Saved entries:
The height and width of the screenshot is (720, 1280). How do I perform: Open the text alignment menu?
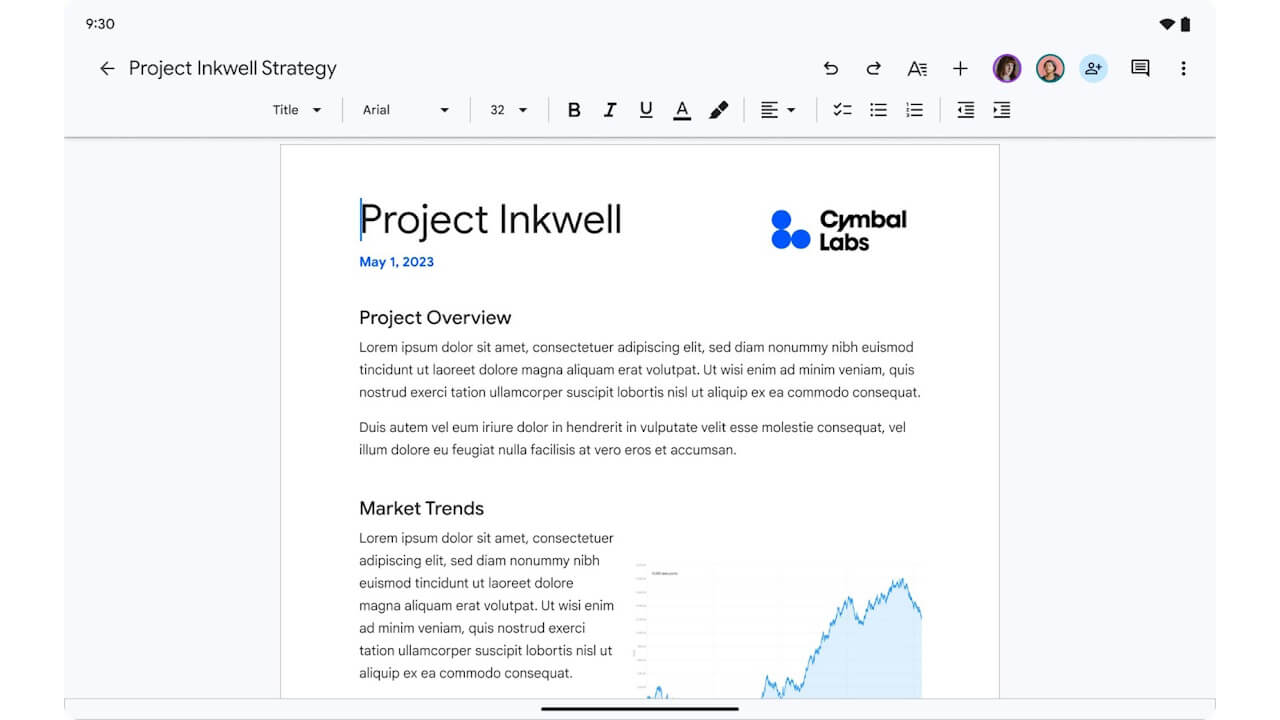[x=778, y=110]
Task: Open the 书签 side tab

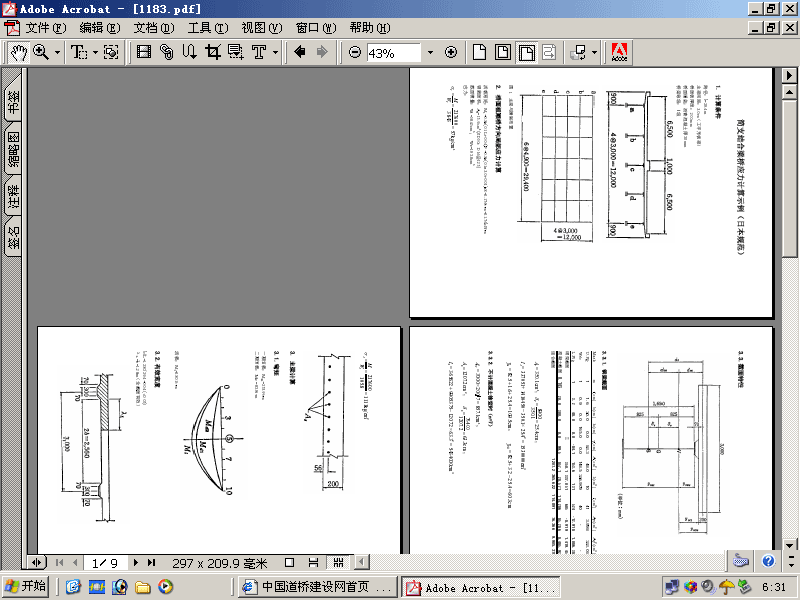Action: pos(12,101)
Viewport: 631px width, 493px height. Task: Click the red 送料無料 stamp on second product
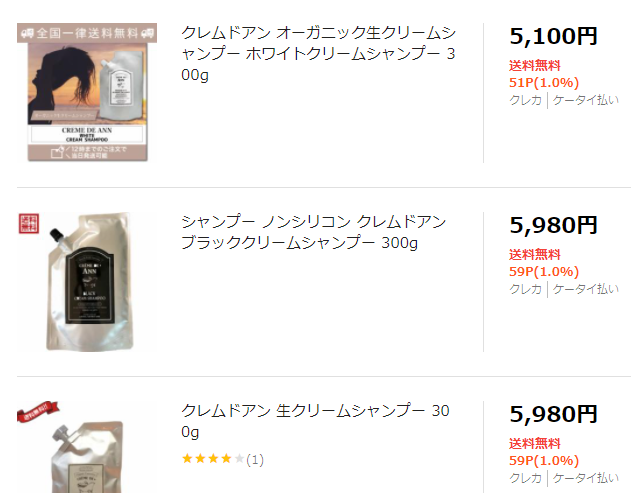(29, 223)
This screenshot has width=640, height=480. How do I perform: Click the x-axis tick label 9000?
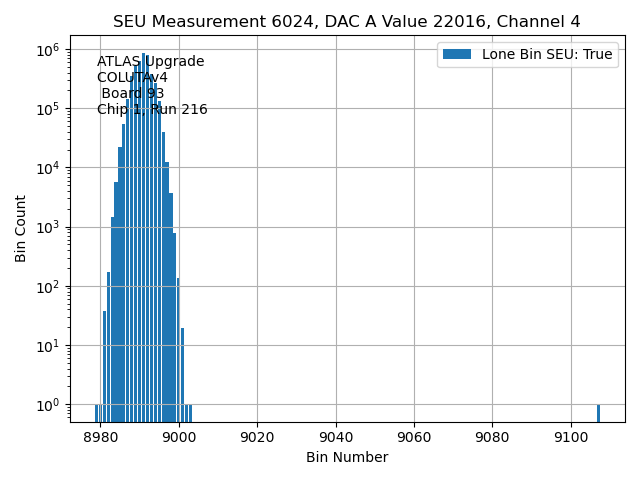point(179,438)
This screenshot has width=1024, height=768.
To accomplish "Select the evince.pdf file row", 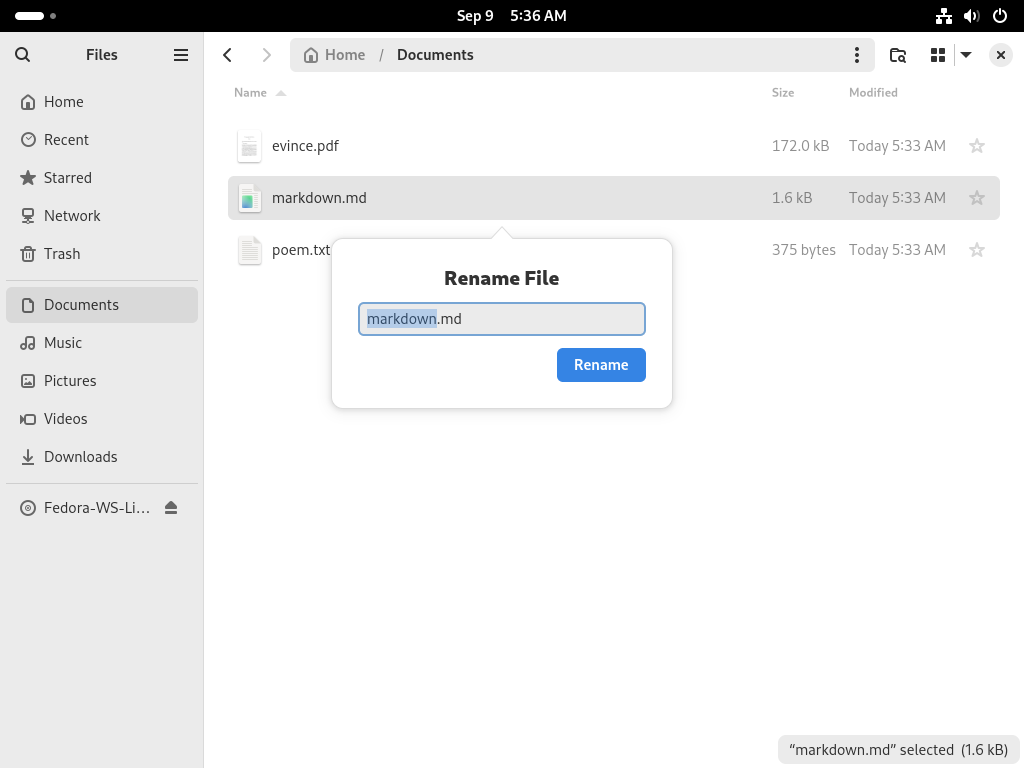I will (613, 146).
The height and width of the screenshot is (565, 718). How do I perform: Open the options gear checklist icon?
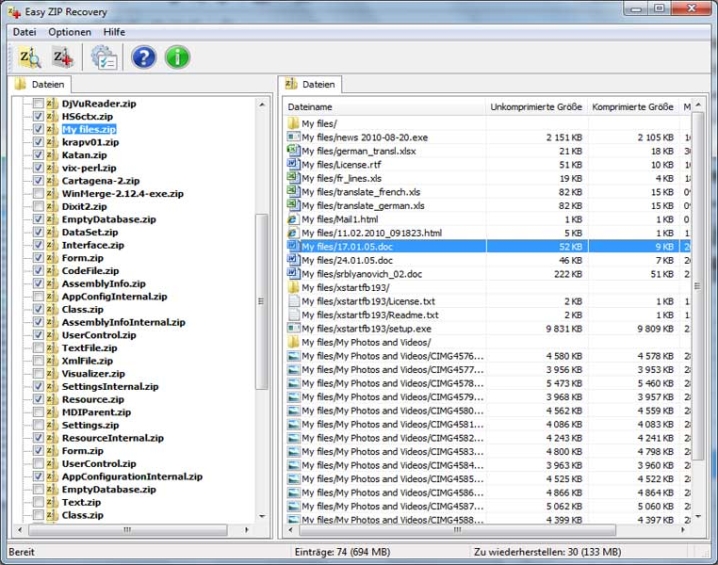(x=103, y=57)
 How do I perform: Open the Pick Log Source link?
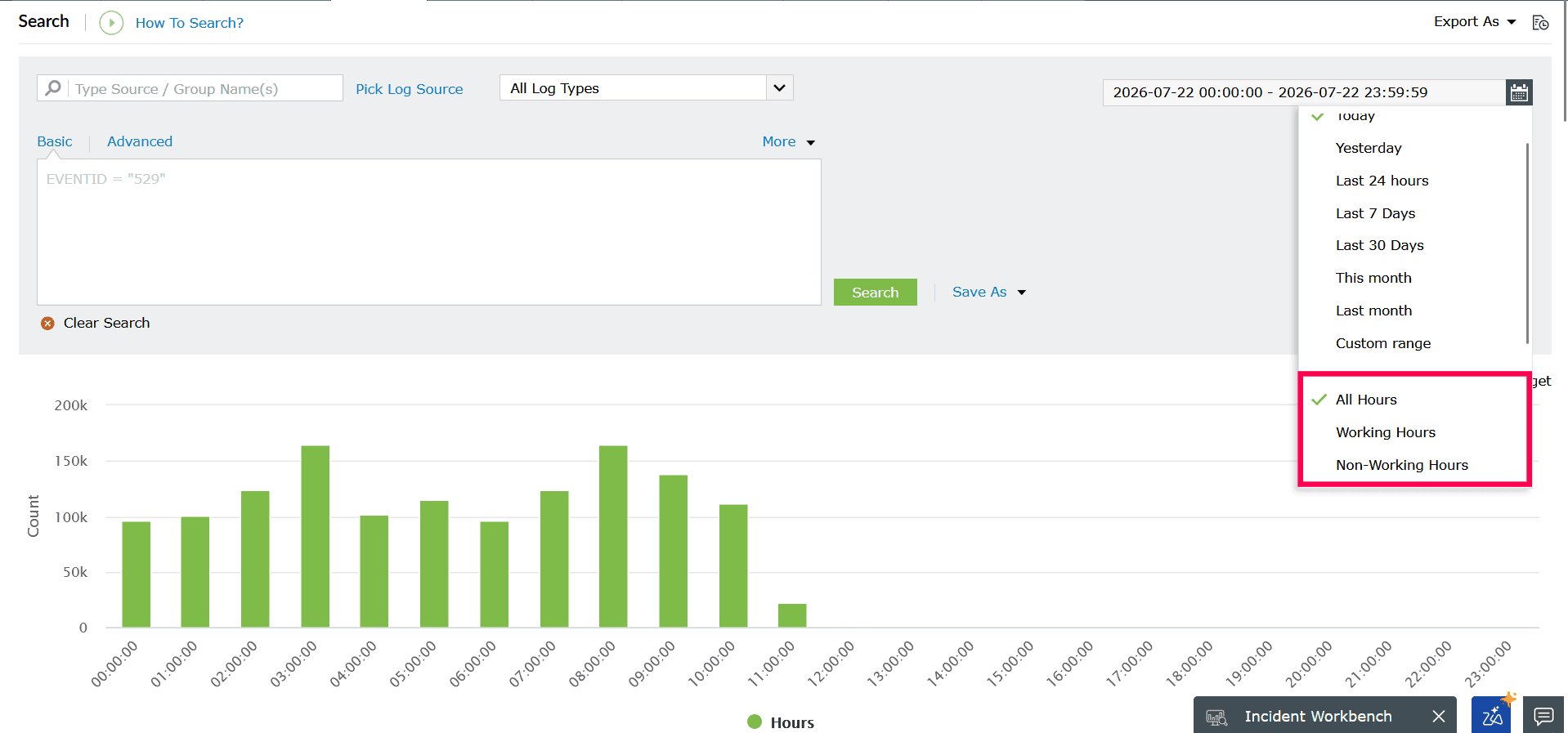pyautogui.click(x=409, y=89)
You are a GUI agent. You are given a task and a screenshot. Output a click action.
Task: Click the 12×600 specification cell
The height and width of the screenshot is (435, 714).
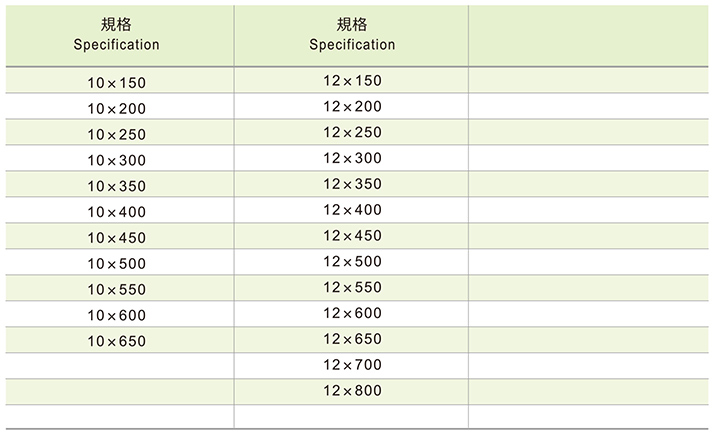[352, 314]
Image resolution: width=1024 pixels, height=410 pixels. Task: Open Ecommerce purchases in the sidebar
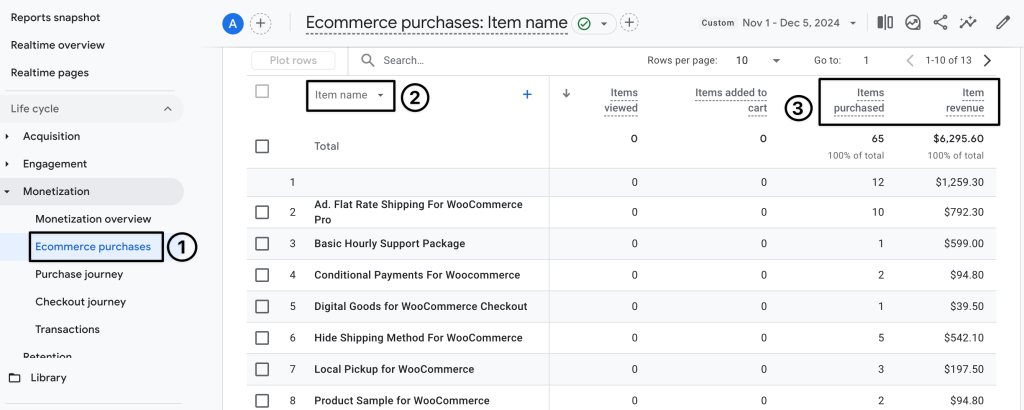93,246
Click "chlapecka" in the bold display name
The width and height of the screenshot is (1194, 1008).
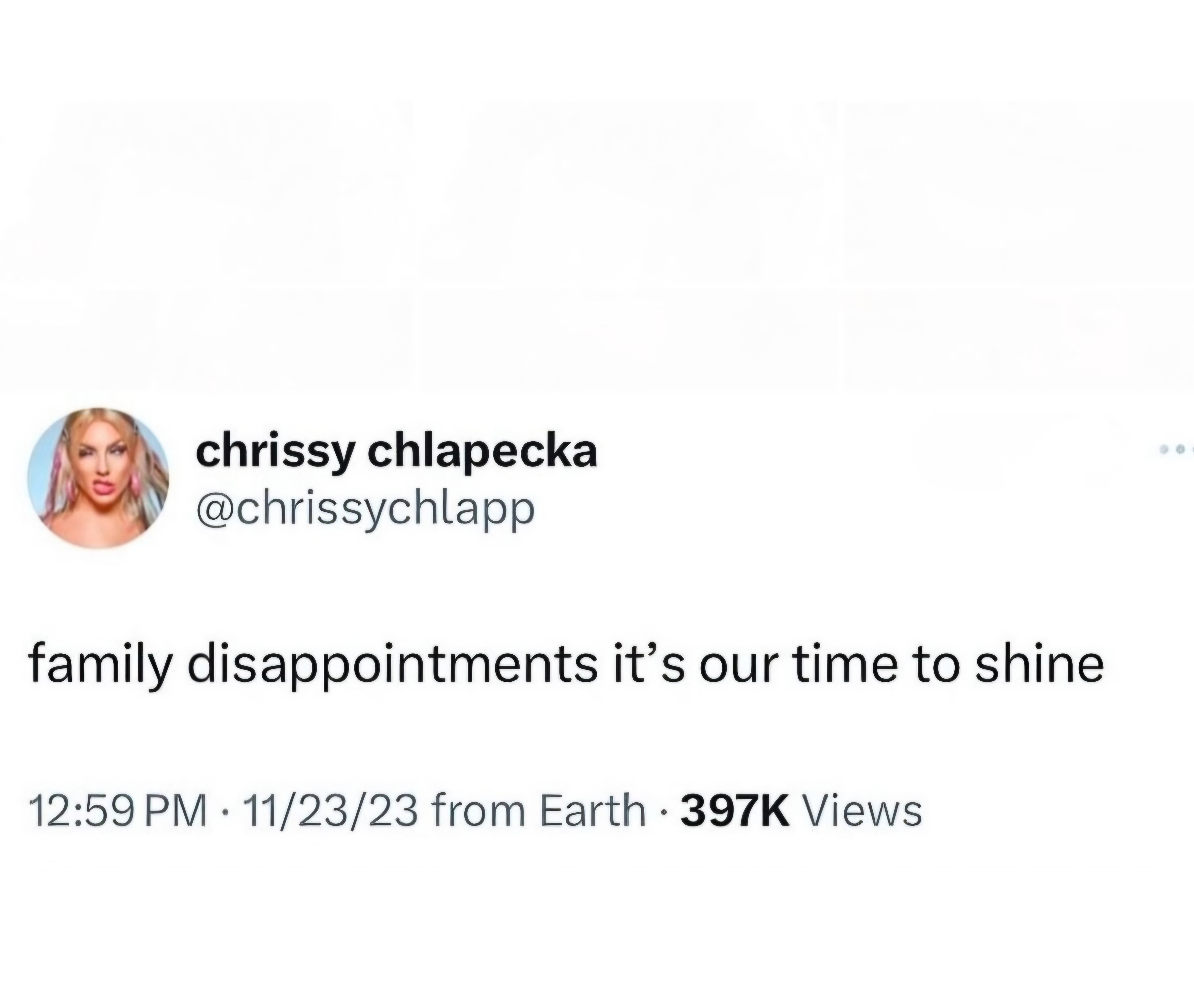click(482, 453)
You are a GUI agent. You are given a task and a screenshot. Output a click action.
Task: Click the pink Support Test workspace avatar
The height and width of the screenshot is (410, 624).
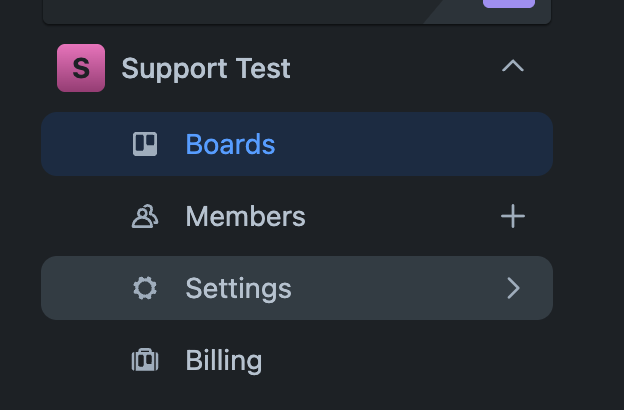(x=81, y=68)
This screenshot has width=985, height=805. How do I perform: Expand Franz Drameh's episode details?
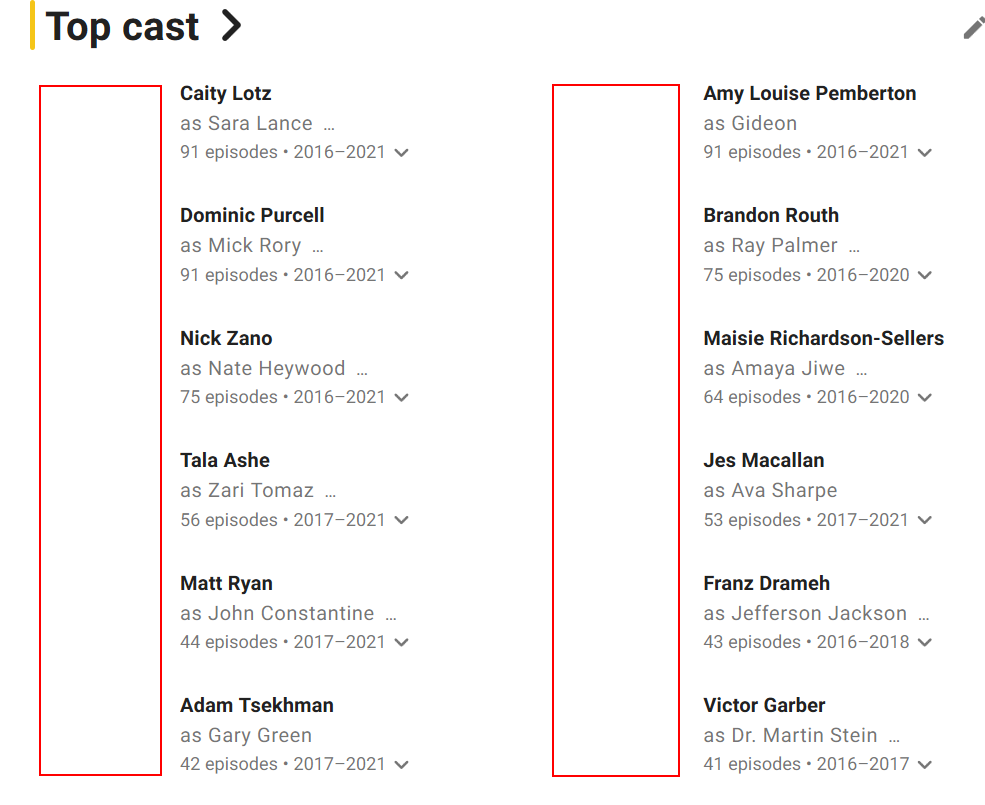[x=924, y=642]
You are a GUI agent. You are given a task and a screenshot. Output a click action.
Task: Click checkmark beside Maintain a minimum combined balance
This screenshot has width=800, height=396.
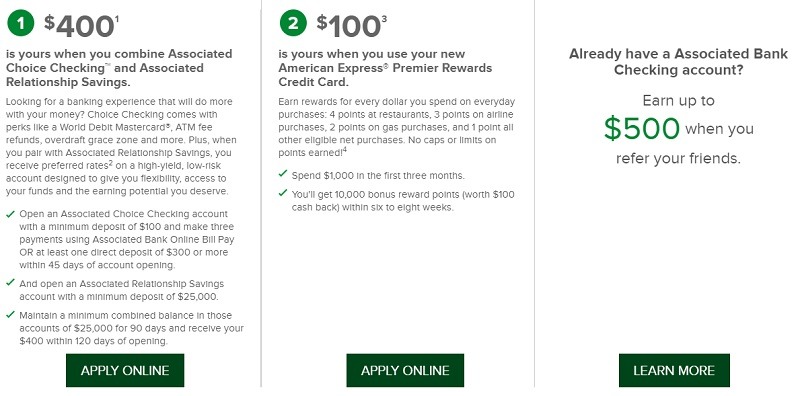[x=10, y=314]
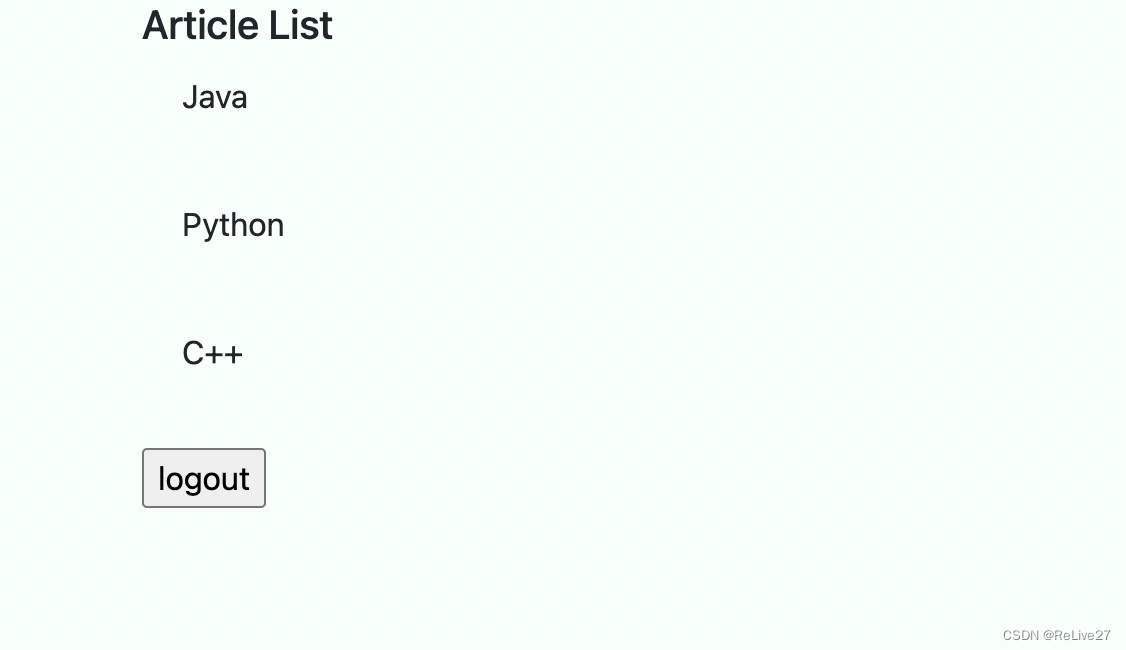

- Exercise requirements: With the pictures removed, print only the lines starting at the line that has "Task: Open the 书签 side tab" and ending at the line that has "This screenshot has width=1024, height=768.", both ends included, exactly as they stand above.

- Task answer:
Task: Open the 书签 side tab

Action: pos(12,101)
Viewport: 631px width, 493px height. Task: Click the red 送料無料 stamp on second product
(29, 223)
This screenshot has width=640, height=480. How do I perform: Click the x-axis tick label 9000?
point(179,438)
This screenshot has width=1024, height=768.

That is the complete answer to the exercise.